Question

How do you prove that a triangle is equilateral if $ \sin A + \sin B + \sin C = \dfrac{{3\sqrt 3 }}{2}? $

Answer 1

Hint: As we can see that the above question is related to trigonometry as sine is a trigonometric ratio. We know that a triangle whose all three sides are equal is called an equilateral triangle. To prove any triangle equilateral we have to show that the value of each and every angle is $ {60^ \circ } $ . We will use trigonometric identities to solve this question.

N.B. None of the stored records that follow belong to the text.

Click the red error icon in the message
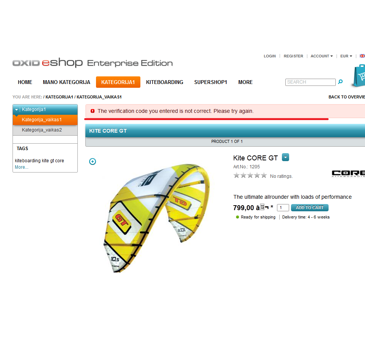 93,111
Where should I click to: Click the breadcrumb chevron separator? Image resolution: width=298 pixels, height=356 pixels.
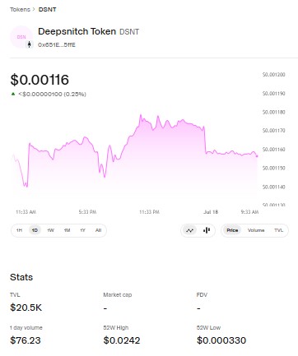click(34, 9)
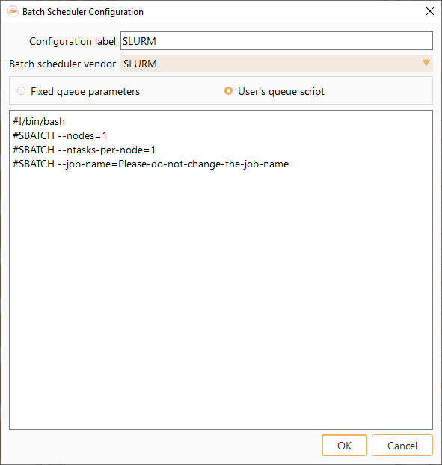Click the --ntasks-per-node=1 script line
Viewport: 442px width, 465px height.
pyautogui.click(x=84, y=150)
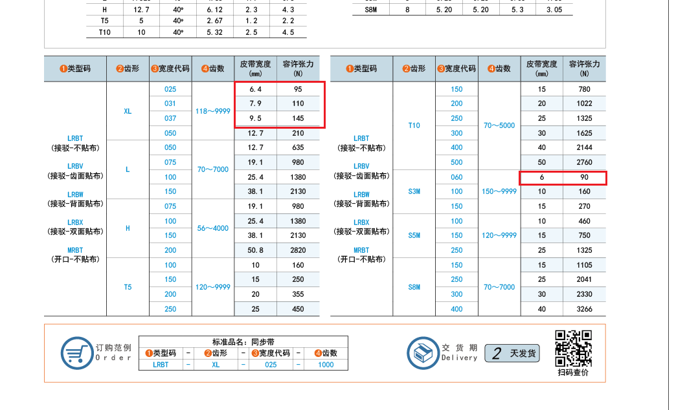Click the QR code image
The height and width of the screenshot is (410, 698).
click(x=574, y=348)
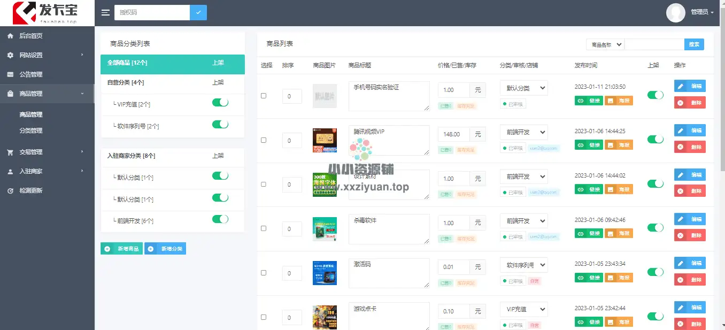Toggle the VIP充值 category switch
This screenshot has width=725, height=330.
220,103
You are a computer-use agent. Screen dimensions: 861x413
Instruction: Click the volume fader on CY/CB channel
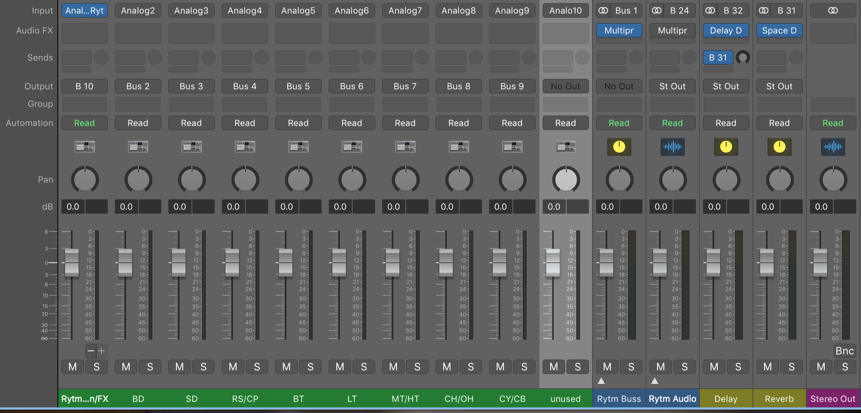pos(499,263)
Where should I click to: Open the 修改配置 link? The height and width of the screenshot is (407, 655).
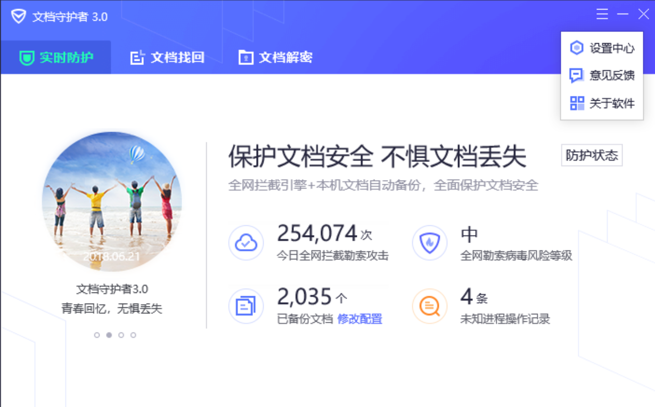point(360,319)
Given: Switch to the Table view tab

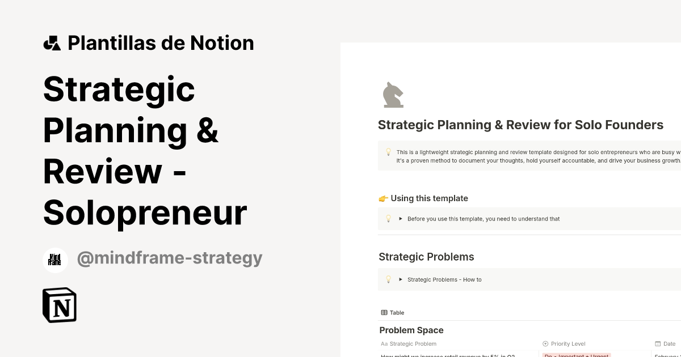Looking at the screenshot, I should tap(392, 312).
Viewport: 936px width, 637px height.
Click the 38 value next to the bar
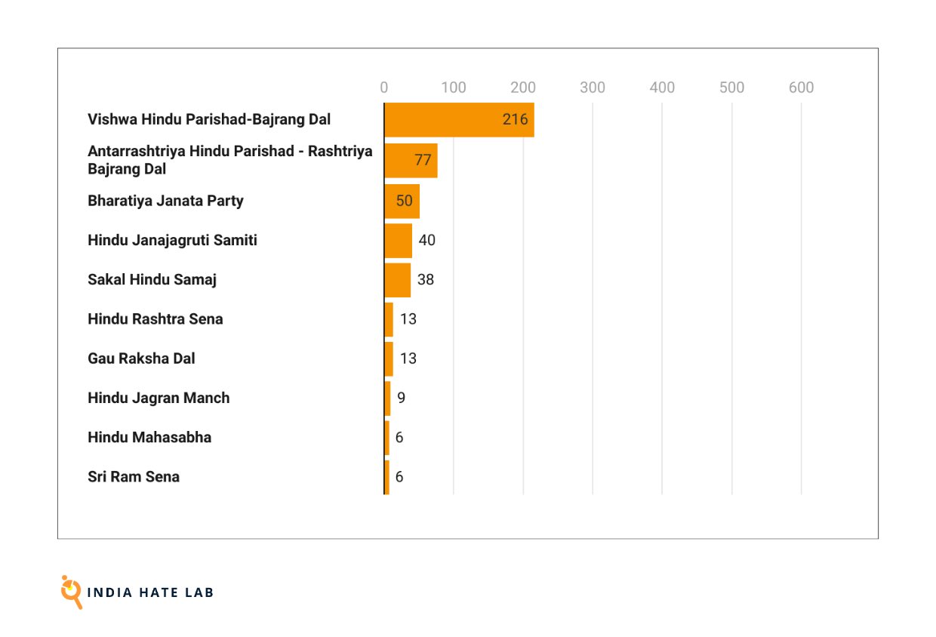tap(426, 280)
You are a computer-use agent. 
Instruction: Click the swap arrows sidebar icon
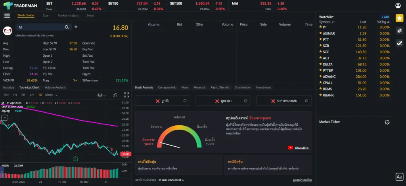click(x=399, y=31)
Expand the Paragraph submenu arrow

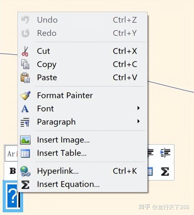[138, 121]
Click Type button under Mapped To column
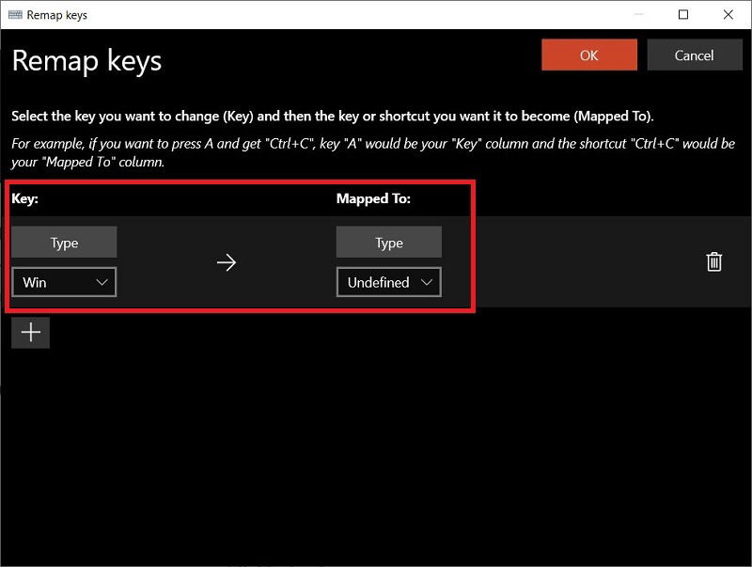752x567 pixels. click(x=388, y=243)
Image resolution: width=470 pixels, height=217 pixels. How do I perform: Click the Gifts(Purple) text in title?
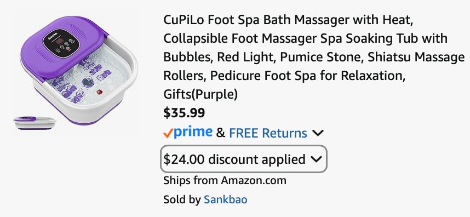(x=200, y=95)
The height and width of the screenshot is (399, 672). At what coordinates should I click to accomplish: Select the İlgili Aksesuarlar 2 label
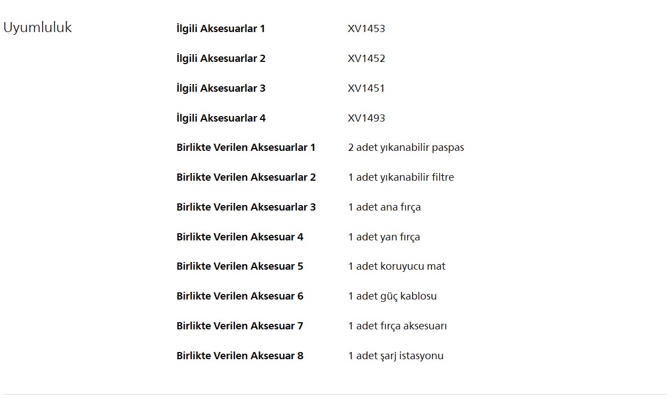(221, 59)
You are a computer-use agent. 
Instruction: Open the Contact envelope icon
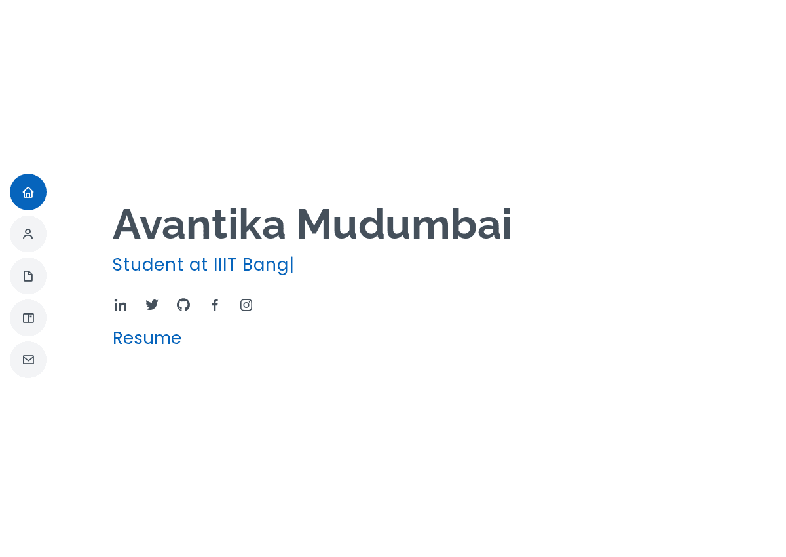click(28, 360)
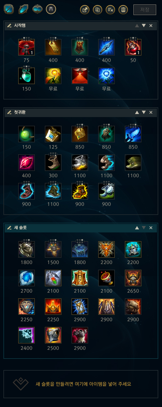Move 첫귀환 block up with arrow
This screenshot has height=407, width=162.
[x=137, y=112]
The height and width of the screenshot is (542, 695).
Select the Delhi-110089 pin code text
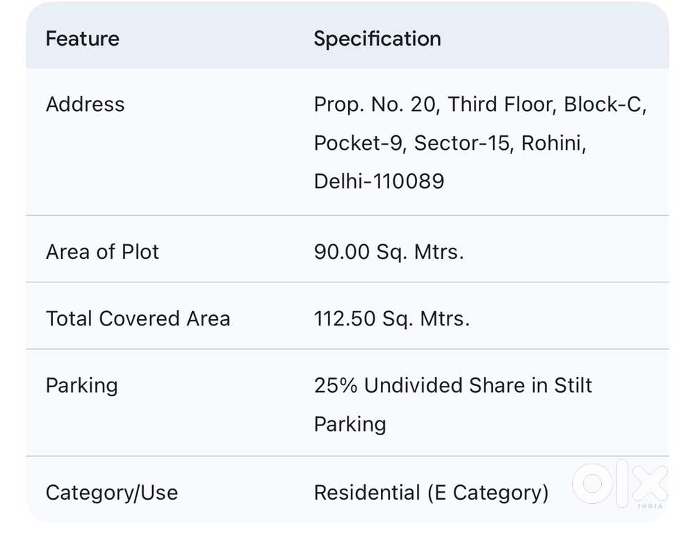[379, 182]
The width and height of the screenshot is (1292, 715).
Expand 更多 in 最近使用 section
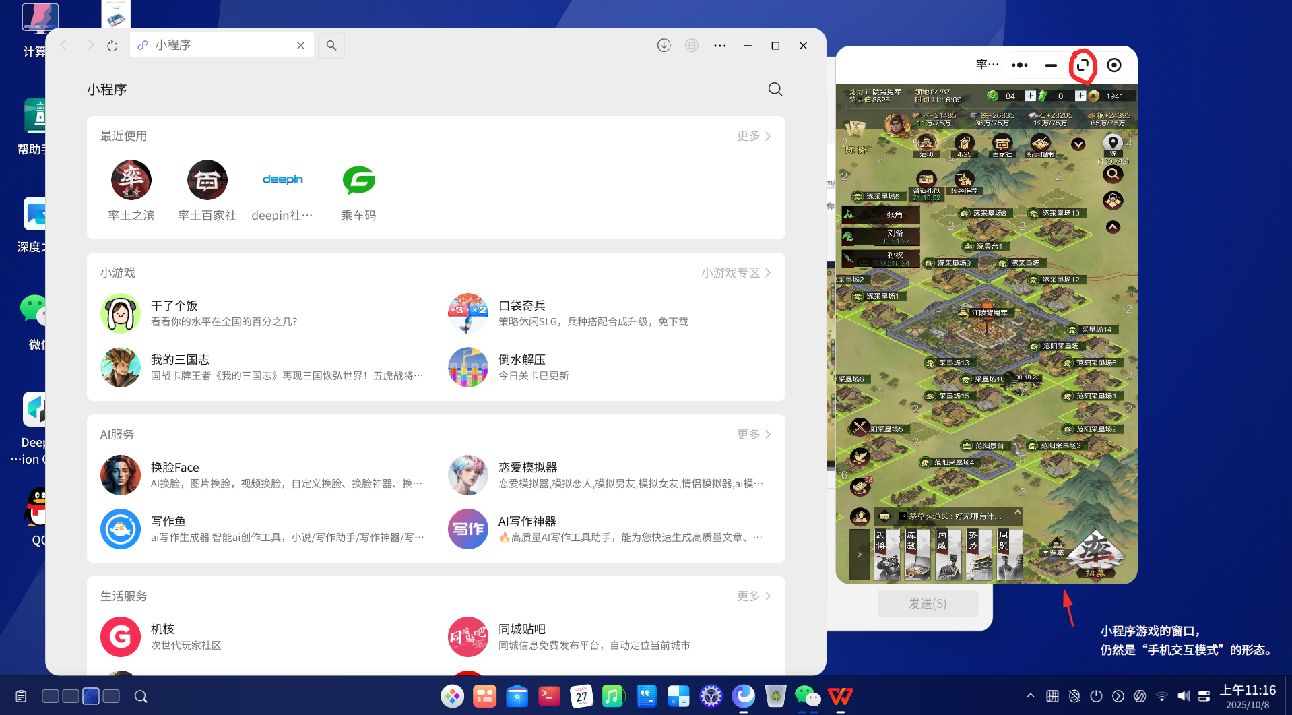[x=754, y=136]
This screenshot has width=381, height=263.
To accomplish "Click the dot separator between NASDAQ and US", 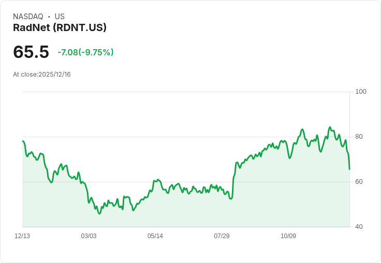I will tap(49, 17).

Complete step-by-step answer:
As per the question we have to prove $ \sin A + \sin B + \sin C = \dfrac{{3\sqrt 3 }}{2} $ .
We know the trigonometric formula which states that $ \sin A + \sin B = 2\sin \left( {\dfrac{{A + B}}{2}} \right) \times \cos \left( {\dfrac{{A - B}}{2}} \right) $ .
Also we can write $ \sin C = \sin \{ 180 - (A + B)\} $ and also that $ \sin (180 - \theta ) = \sin \theta $ ,
Therefore $ \sin C = \sin (A + B) $ . We will equate all the formula i.e. $ \sin C = \sin (A + B) = 2\sin \left( {\dfrac{{A + B}}{2}} \right) \times \cos \left( {\dfrac{{A + B}}{2}} \right) $ .
Therefore, $ \sin A + \sin B + \sin C = 2\sin \left( {\dfrac{{A + B}}{2}} \right) \times \cos \left( {\dfrac{{A - B}}{2}} \right) + 2\sin \left( {\dfrac{{A + B}}{2}} \right) \times \cos \left( {\dfrac{{A + B}}{2}} \right) $
We can take the common factor out and solve it now: $ 2\sin \left( {\dfrac{{A + B}}{2}} \right)\left\{ {\cos \left( {\dfrac{{A - B}}{2}} \right)\cos \left( {\dfrac{{A + B}}{2}} \right)} \right\} $
  $ = 2\sin \left( {\dfrac{{A + B}}{2}} \right)\left\{ {2\cos \left( {\dfrac{A}{2}} \right)\cos \left( {\dfrac{B}{2}} \right)} \right\} $
We can write it as $ 4\sin \left( {\dfrac{{A + B}}{2}} \right)\cos \left( {\dfrac{\pi }{2} - \dfrac{{B + C}}{2}} \right)\cos \left( {\dfrac{\pi }{2} - \dfrac{{A + B}}{2}} \right) $ .
It gives us the value $ 4\sin \left( {\dfrac{{A + B}}{2}} \right)\sin \left( {\dfrac{{B + C}}{2}} \right)\sin \left( {\dfrac{{C + A}}{2}} \right) $ , because we know that $ \sin A = \cos \left( {\dfrac{\pi }{2} - A} \right) $ .
So if $ A + B = B + C = A + C $ , then $ A = B = C = \dfrac{{A + B + C}}{3} $ , it is only possible when $ \sin A + sinB + \sin C $ is maximum.
So we have $ 4\sin {\left\{ {\left( {\dfrac{{180}}{3}} \right)} \right\}^3} = 4{(\sin 60)^3} $ . We know that the value of $ \sin 60 = \dfrac{{\sqrt 3 }}{2} $ , hence the required value is $ 4 \times {\left( {\dfrac{{\sqrt 3 }}{2}} \right)^3} = \dfrac{{3\sqrt 3 }}{2} $ .
Hence $ \sin A + \sin B + \sin C \leqslant \dfrac{{3\sqrt 3 }}{2} $ and also that the triangle is equilateral since each angle comes out to be $ {60^ \circ } $ .

Note: We should note that there are trigonometric identities that we have used in the solution above such as $ \sin 2x = 2\sin x\cos x $ . This is called the double angle formula. There is another formula used in terms of cosine i.e. $ \cos A + \cos B = 2\cos \left( {\dfrac{{A + B}}{2}} \right)\cos \left( {\dfrac{{A + B}}{2}} \right) $ . Before solving this type of question we should be fully aware of the trigonometric formulas.